• GIVEN RECORDS
_ _ _ _ _

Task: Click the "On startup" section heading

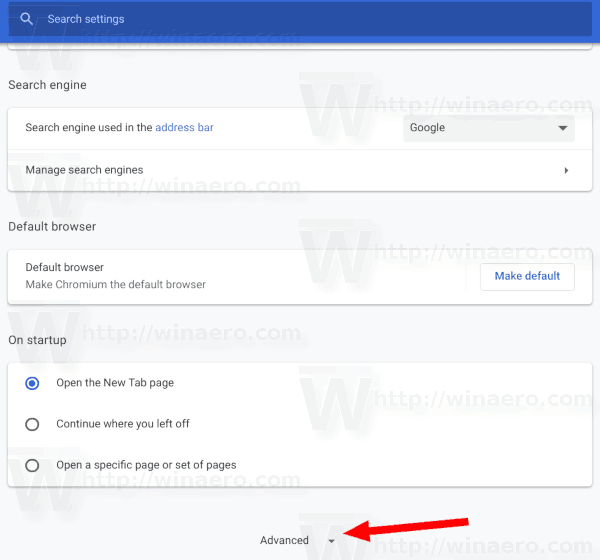Action: coord(37,340)
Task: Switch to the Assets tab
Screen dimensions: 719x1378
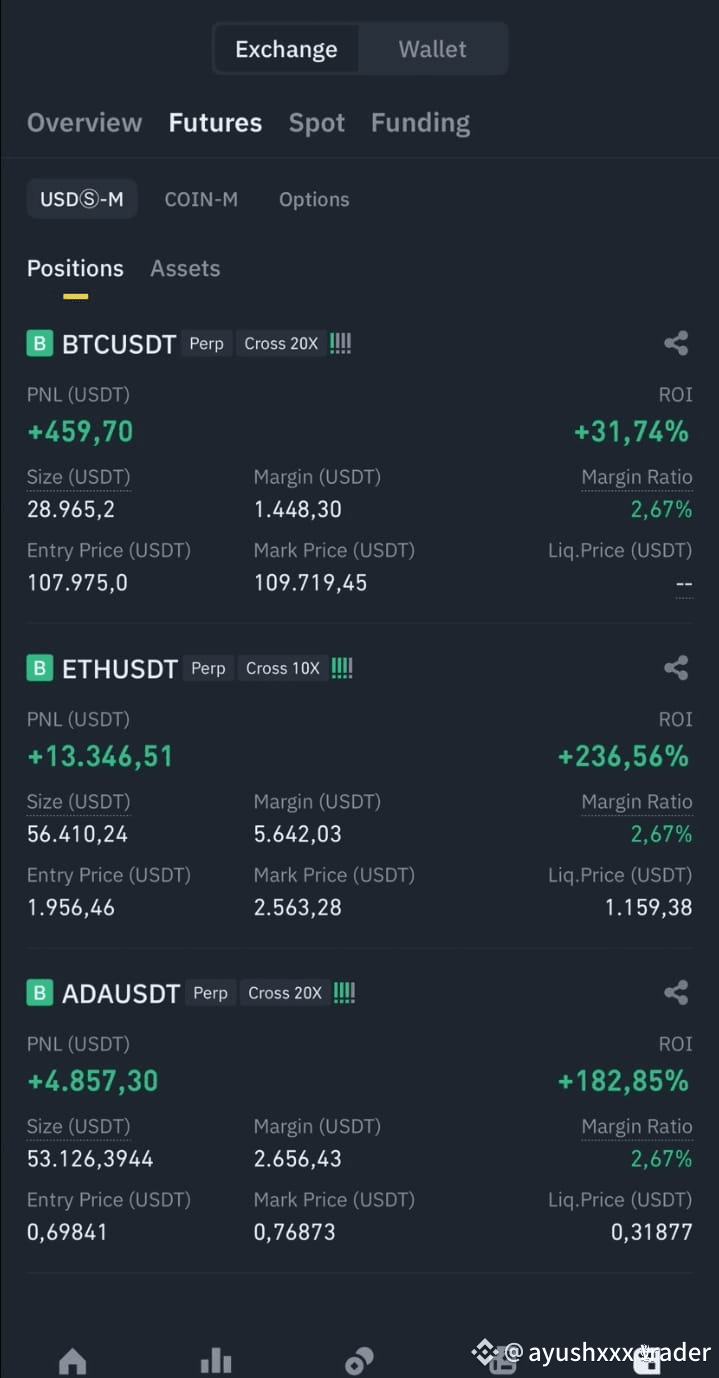Action: click(x=185, y=268)
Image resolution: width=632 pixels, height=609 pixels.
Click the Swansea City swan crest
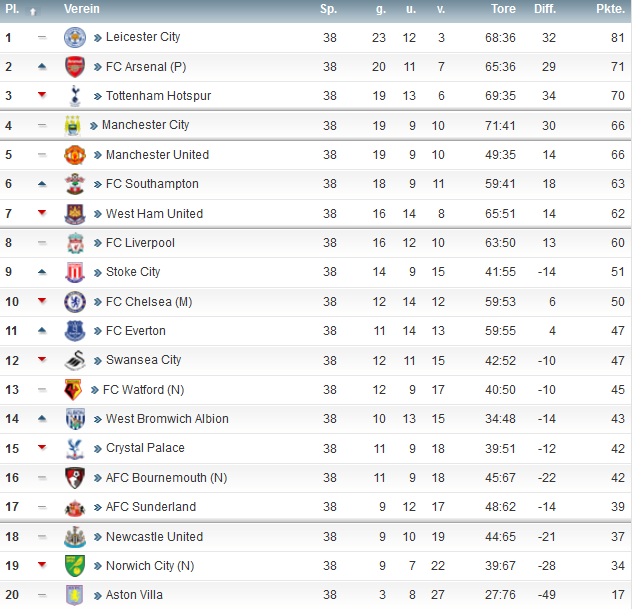75,360
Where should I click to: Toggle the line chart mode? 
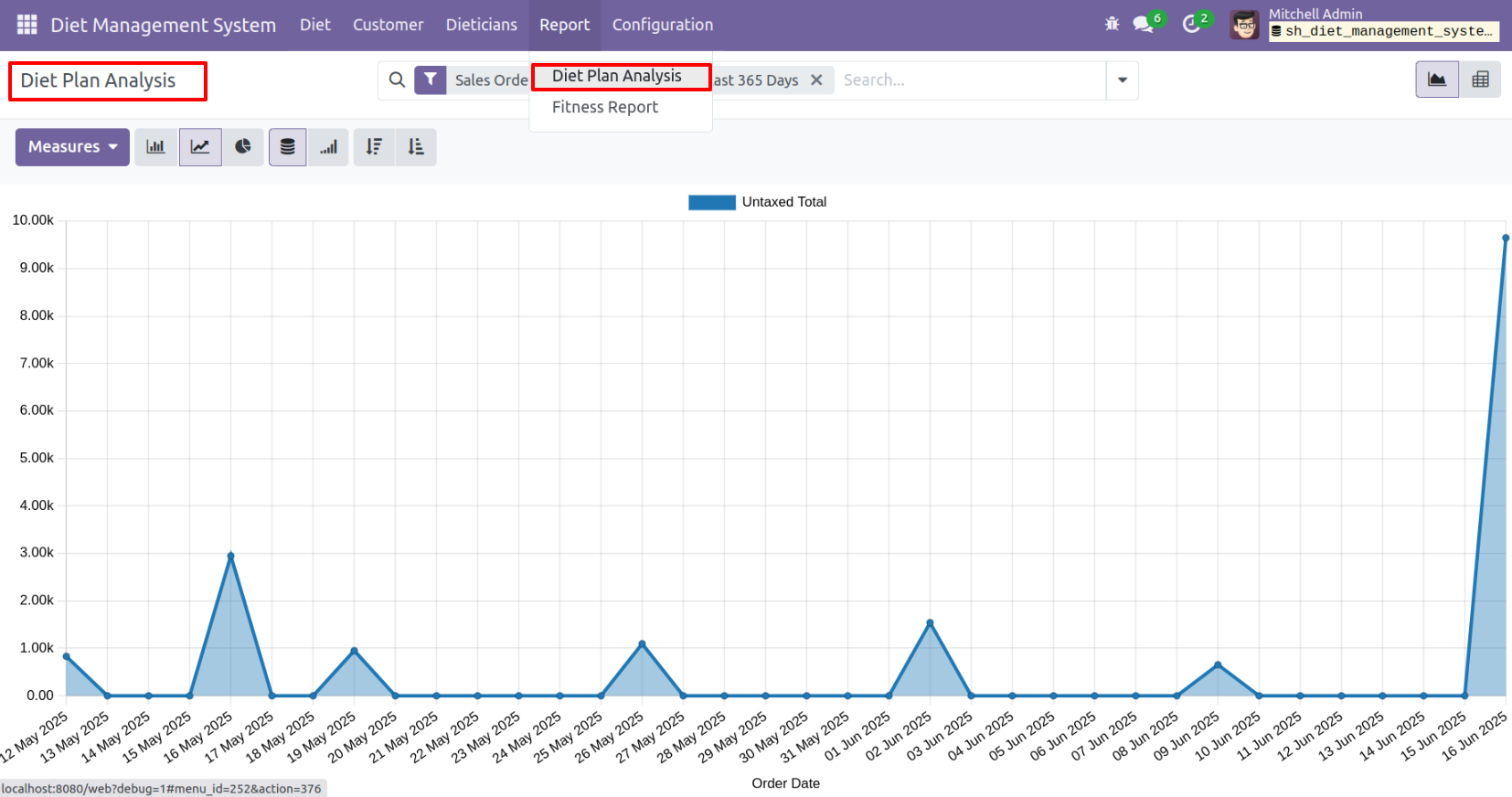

_ _ _ _ _

• WHAT YOU WILL DO
Retype all entries exactly as they appear, dropping the images.

• REPLY
Task: Click the "On startup" section heading

Action: coord(37,340)
Task: Switch to the Assets tab
Screen dimensions: 719x1378
Action: click(x=185, y=268)
Image resolution: width=632 pixels, height=609 pixels.
Click the Swansea City swan crest
75,360
Where should I click to: Toggle the line chart mode? 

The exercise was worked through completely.